* **GIVEN TEXT**
+-------+
Strangely enough, she is not a rare instance. After several years of my pitifully plain and plebeian existence, I've come to be acquainted with numerous variations and specimens of this type. Several of them being educated adults with sufficient potential of their own and making a name for themselves in their respective fields of work. And therefore, you would think, not likely to have to glorify themselves by such a puerile habit. Unfortunately, such reasoning doesn't help when you encounter the complex species that is human. On countless occasions, I have had to bite my lips to prevent myself from vociferating against this inclination, in order to not strain my relationship with these people, often very decent, friendly and kind from every other viewpoint. Hence, the problem remains.

However, the issue is a disturbing one, to me at least. Gone are the days when one needed to provide proof of allegiance to a certain monarch or party or to be of illustrious lineage to claim right to a job or jewel, a possession or position. Nowadays, merit is supposed to be all that counts. I remember the case of Sanjeeb Basak, a boy whose mother worked as seamstress to sponsor his education and their family needs. Our parents were overwhelmed by his dedication and determination and did their best to convey the same to us. We deciphered that it was important to be lauded for earning one's own laurels rather than falling back on the feats of others to gain appreciation in any form. Another case I recall was that of a batchmate of ours in SPHS (let's call her A), who was extremely dark-complexioned, short and painfully thin. A used to avail of the schoolbus in which I travelled and provoked immediate attention by the skimpy and faded navy blue skirt that formed part of her school uniform. In short, she looked poor and plain. But I was touched by the great awe with which a very wealthy male classmate of ours (and who, btw, I was madly in adolescent love with) used to accord to her whenever he referred to her. This was because of her record in academics, which was scintillating. I myself have been at the receiving end of such bizarre difference in treatment when I shifted from MHS to SPHS. At my previous school, most (not all) classmates were from stinking rich families who distributed pencil torches with their ward's name carved on it on her birthday and viewed with disdain commoners like me who received a mere Rs 10 as pocket-money for a school fete or who, along with her sibling, carried a torn and tattered bag to school for several months at a stretch simply because their father lacked the time (not money) to go get them new ones. I felt I had come home when I moved onto SPHS. Everyone respected me only in terms of my academic performance, which was by a great stroke of luck, good. I therefore still consider the latter my true alma mater.
+-------+
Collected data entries

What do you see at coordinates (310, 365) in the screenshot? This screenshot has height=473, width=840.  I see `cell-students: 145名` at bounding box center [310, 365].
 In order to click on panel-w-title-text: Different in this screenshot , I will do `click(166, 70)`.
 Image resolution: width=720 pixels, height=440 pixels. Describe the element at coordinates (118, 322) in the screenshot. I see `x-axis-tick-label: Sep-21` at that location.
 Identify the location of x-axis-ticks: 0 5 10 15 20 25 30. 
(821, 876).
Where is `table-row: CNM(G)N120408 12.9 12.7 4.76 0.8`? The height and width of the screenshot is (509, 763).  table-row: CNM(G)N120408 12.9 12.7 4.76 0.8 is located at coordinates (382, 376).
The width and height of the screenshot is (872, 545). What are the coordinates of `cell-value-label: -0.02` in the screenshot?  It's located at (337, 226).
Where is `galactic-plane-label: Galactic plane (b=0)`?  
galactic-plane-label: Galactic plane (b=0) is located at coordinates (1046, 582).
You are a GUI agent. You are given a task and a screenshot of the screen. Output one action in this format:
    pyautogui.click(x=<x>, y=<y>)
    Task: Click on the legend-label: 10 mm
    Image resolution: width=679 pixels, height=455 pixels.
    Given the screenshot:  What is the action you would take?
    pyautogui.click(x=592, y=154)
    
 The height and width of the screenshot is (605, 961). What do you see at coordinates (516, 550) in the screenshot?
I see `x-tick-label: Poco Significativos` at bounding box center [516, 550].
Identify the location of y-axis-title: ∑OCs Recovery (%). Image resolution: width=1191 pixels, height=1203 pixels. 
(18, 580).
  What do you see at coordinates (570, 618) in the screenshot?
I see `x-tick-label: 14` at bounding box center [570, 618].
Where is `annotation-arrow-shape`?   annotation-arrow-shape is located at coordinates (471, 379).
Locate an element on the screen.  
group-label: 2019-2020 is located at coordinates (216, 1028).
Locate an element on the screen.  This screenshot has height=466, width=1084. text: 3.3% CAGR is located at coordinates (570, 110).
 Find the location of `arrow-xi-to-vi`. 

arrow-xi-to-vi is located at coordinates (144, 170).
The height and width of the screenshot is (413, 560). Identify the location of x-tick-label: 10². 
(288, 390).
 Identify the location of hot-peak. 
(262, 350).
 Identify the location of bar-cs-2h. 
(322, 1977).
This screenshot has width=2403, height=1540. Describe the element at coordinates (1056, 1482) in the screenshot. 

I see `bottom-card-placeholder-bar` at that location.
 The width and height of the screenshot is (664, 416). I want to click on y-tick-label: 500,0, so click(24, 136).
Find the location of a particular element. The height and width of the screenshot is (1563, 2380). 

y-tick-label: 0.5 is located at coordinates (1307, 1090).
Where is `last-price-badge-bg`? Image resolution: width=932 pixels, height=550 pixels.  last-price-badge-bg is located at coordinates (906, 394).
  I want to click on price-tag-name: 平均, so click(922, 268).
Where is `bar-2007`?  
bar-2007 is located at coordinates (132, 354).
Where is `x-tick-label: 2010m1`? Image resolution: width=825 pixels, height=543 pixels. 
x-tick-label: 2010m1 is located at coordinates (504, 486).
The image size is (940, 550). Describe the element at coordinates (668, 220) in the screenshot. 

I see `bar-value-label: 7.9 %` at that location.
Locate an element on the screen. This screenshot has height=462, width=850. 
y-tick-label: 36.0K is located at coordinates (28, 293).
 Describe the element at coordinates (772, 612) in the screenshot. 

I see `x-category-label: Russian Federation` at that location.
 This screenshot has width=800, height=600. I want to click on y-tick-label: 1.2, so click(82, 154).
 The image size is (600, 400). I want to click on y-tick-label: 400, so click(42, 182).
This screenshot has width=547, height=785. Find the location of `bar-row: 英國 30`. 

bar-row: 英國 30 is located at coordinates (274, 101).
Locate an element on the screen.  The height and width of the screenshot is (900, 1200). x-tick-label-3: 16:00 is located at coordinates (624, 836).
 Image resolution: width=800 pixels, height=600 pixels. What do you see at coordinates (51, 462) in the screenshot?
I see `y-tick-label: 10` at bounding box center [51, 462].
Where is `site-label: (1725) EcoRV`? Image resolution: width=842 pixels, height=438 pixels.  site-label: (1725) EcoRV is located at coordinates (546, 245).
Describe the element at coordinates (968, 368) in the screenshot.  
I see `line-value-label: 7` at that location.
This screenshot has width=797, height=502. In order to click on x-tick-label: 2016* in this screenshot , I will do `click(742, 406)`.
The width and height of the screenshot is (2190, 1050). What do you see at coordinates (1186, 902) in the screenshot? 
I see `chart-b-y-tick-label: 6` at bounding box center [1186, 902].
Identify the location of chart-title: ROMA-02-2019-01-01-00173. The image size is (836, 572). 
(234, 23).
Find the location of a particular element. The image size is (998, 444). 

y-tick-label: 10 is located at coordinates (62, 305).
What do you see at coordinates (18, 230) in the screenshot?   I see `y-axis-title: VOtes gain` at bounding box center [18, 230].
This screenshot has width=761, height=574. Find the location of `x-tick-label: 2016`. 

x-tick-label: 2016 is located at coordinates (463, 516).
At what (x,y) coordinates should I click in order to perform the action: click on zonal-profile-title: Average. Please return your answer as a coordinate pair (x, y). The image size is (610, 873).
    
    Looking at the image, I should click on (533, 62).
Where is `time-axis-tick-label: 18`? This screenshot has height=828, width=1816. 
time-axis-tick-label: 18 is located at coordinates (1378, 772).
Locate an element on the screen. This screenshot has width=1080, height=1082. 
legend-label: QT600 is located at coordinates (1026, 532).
+-------+
* **WORK INSTRUCTION 1**
According to the given text, what work did Sanjeeb Basak's mother do to support his education?
* **WORK INSTRUCTION 2**
Rewrite the given text between "Strangely enough, she" and "the problem remains.", inclusive, substituting "practice" for "habit".
* **WORK INSTRUCTION 3**
For each statement, say whether it agrees with the given text, and quote the words that decide it.
(a) The writer moved from MHS to SPHS.
(b) At the earlier school, the writer received Rs 50 as pocket-money for a school fete.
(c) The writer carried a torn bag to school because their father lacked the money for a new one.

* **WORKED SOLUTION 1**
She worked as a seamstress.

* **WORKED SOLUTION 2**
Strangely enough, she is not a rare instance. After several years of my pitifully plain and plebeian existence, I've come to be acquainted with numerous variations and specimens of this type. Several of them being educated adults with sufficient potential of their own and making a name for themselves in their respective fields of work. And therefore, you would think, not likely to have to glorify themselves by such a puerile practice. Unfortunately, such reasoning doesn't help when you encounter the complex species that is human. On countless occasions, I have had to bite my lips to prevent myself from vociferating against this inclination, in order to not strain my relationship with these people, often very decent, friendly and kind from every other viewpoint. Hence, the problem remains.

* **WORKED SOLUTION 3**
(a) Yes: "when I shifted from MHS to SPHS."
(b) No: "received a mere Rs 10 as pocket-money for a school fete"
(c) No: "their father lacked the time (not money) to go get them new ones."